───── STORED RECORDS

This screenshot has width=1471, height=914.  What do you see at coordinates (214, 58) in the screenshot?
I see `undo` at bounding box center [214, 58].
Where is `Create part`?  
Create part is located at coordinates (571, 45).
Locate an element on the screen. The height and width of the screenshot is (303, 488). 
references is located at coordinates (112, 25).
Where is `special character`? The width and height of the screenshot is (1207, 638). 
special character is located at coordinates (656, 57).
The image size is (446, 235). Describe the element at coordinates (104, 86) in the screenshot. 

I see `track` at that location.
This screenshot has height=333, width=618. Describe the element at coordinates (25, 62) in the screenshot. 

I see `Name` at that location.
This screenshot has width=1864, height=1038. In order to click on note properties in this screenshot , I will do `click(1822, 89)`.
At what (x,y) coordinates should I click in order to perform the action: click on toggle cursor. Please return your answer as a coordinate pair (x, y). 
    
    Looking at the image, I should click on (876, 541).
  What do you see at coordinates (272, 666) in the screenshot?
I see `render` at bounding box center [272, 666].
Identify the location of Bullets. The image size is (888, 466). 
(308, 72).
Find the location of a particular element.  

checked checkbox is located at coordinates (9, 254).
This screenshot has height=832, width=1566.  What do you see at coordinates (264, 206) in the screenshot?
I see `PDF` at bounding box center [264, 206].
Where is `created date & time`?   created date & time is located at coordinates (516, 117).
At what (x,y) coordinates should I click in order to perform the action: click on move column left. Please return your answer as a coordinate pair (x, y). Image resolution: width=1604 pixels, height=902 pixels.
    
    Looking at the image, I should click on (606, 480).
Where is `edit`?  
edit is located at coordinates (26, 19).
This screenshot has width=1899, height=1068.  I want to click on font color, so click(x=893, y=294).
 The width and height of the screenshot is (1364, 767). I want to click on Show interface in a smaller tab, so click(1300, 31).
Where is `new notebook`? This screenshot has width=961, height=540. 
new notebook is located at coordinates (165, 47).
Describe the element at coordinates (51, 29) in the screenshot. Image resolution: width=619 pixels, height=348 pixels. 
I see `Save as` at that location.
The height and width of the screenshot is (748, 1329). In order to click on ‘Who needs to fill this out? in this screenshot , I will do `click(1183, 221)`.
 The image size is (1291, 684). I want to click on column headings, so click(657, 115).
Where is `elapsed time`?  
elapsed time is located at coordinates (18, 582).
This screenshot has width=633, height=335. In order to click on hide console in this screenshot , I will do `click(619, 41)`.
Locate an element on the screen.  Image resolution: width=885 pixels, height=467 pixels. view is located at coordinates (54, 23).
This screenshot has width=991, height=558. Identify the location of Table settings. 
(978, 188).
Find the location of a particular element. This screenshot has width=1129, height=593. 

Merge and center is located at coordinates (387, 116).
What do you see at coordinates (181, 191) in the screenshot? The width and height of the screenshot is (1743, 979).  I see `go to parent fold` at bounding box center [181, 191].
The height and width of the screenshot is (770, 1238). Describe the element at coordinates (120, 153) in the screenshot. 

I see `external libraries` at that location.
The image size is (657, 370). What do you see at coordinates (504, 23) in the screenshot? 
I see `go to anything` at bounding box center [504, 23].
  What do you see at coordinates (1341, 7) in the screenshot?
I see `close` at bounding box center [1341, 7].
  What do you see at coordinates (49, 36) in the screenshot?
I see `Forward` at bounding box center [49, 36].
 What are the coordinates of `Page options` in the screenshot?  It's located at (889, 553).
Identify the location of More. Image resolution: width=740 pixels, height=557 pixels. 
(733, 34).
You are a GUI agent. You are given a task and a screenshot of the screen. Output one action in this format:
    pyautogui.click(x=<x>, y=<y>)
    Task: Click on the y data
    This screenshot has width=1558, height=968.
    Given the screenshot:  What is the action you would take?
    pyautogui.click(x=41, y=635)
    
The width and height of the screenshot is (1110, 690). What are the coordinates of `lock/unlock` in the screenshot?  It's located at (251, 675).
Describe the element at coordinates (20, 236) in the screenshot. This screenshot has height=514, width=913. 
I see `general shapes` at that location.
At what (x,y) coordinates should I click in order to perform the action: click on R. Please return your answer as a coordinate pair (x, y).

──────────

» **DIRECTIVE**: Copy every one of the records above word for word, without changing anything.

» **RESPONSE BELOW**:
This screenshot has width=1471, height=914.  What do you see at coordinates (214, 58) in the screenshot?
I see `undo` at bounding box center [214, 58].
Where is `Create part`?  
Create part is located at coordinates (571, 45).
Locate an element on the screen. The height and width of the screenshot is (303, 488). 
references is located at coordinates (112, 25).
Where is `special character`? The width and height of the screenshot is (1207, 638). 
special character is located at coordinates (656, 57).
The image size is (446, 235). Describe the element at coordinates (104, 86) in the screenshot. 

I see `track` at that location.
This screenshot has height=333, width=618. Describe the element at coordinates (25, 62) in the screenshot. 

I see `Name` at that location.
This screenshot has width=1864, height=1038. In order to click on note properties in this screenshot , I will do `click(1822, 89)`.
At what (x,y) coordinates should I click in order to perform the action: click on toggle cursor. Please return your answer as a coordinate pair (x, y). 
    
    Looking at the image, I should click on (876, 541).
  What do you see at coordinates (272, 666) in the screenshot?
I see `render` at bounding box center [272, 666].
Identify the location of Bullets. The image size is (888, 466). 
(308, 72).
Find the location of a particular element.  

checked checkbox is located at coordinates (9, 254).
This screenshot has height=832, width=1566.  What do you see at coordinates (264, 206) in the screenshot?
I see `PDF` at bounding box center [264, 206].
Where is `created date & time`?   created date & time is located at coordinates (516, 117).
At what (x,y) coordinates should I click in order to perform the action: click on move column left. Please return your answer as a coordinate pair (x, y). Image resolution: width=1604 pixels, height=902 pixels.
    
    Looking at the image, I should click on (606, 480).
Where is `edit`?  
edit is located at coordinates (26, 19).
This screenshot has width=1899, height=1068.  I want to click on font color, so click(x=893, y=294).
 The width and height of the screenshot is (1364, 767). I want to click on Show interface in a smaller tab, so click(1300, 31).
Where is `new notebook`? This screenshot has width=961, height=540. 
new notebook is located at coordinates (165, 47).
Describe the element at coordinates (51, 29) in the screenshot. Image resolution: width=619 pixels, height=348 pixels. 
I see `Save as` at that location.
The height and width of the screenshot is (748, 1329). In order to click on ‘Who needs to fill this out? in this screenshot , I will do `click(1183, 221)`.
 The image size is (1291, 684). I want to click on column headings, so click(657, 115).
Where is `elapsed time`?  
elapsed time is located at coordinates (18, 582).
This screenshot has width=633, height=335. In order to click on hide console in this screenshot , I will do `click(619, 41)`.
Locate an element on the screen.  Image resolution: width=885 pixels, height=467 pixels. view is located at coordinates (54, 23).
This screenshot has width=991, height=558. Identify the location of Table settings. 
(978, 188).
Find the location of a particular element. This screenshot has width=1129, height=593. 

Merge and center is located at coordinates (387, 116).
What do you see at coordinates (181, 191) in the screenshot? The width and height of the screenshot is (1743, 979).  I see `go to parent fold` at bounding box center [181, 191].
The height and width of the screenshot is (770, 1238). Describe the element at coordinates (120, 153) in the screenshot. 

I see `external libraries` at that location.
The image size is (657, 370). What do you see at coordinates (504, 23) in the screenshot? 
I see `go to anything` at bounding box center [504, 23].
  What do you see at coordinates (1341, 7) in the screenshot?
I see `close` at bounding box center [1341, 7].
  What do you see at coordinates (49, 36) in the screenshot?
I see `Forward` at bounding box center [49, 36].
 What are the coordinates of `Page options` in the screenshot?  It's located at (889, 553).
Identify the location of More. Image resolution: width=740 pixels, height=557 pixels. 
(733, 34).
You are a GUI agent. You are given a task and a screenshot of the screen. Output one action in this format:
    pyautogui.click(x=<x>, y=<y>)
    Task: Click on the y data
    This screenshot has width=1558, height=968.
    Given the screenshot:  What is the action you would take?
    pyautogui.click(x=41, y=635)
    
The width and height of the screenshot is (1110, 690). What are the coordinates of `lock/unlock` in the screenshot?  It's located at (251, 675).
Describe the element at coordinates (20, 236) in the screenshot. This screenshot has height=514, width=913. 
I see `general shapes` at that location.
At what (x,y) coordinates should I click in order to perform the action: click on R. Please return your answer as a coordinate pair (x, y).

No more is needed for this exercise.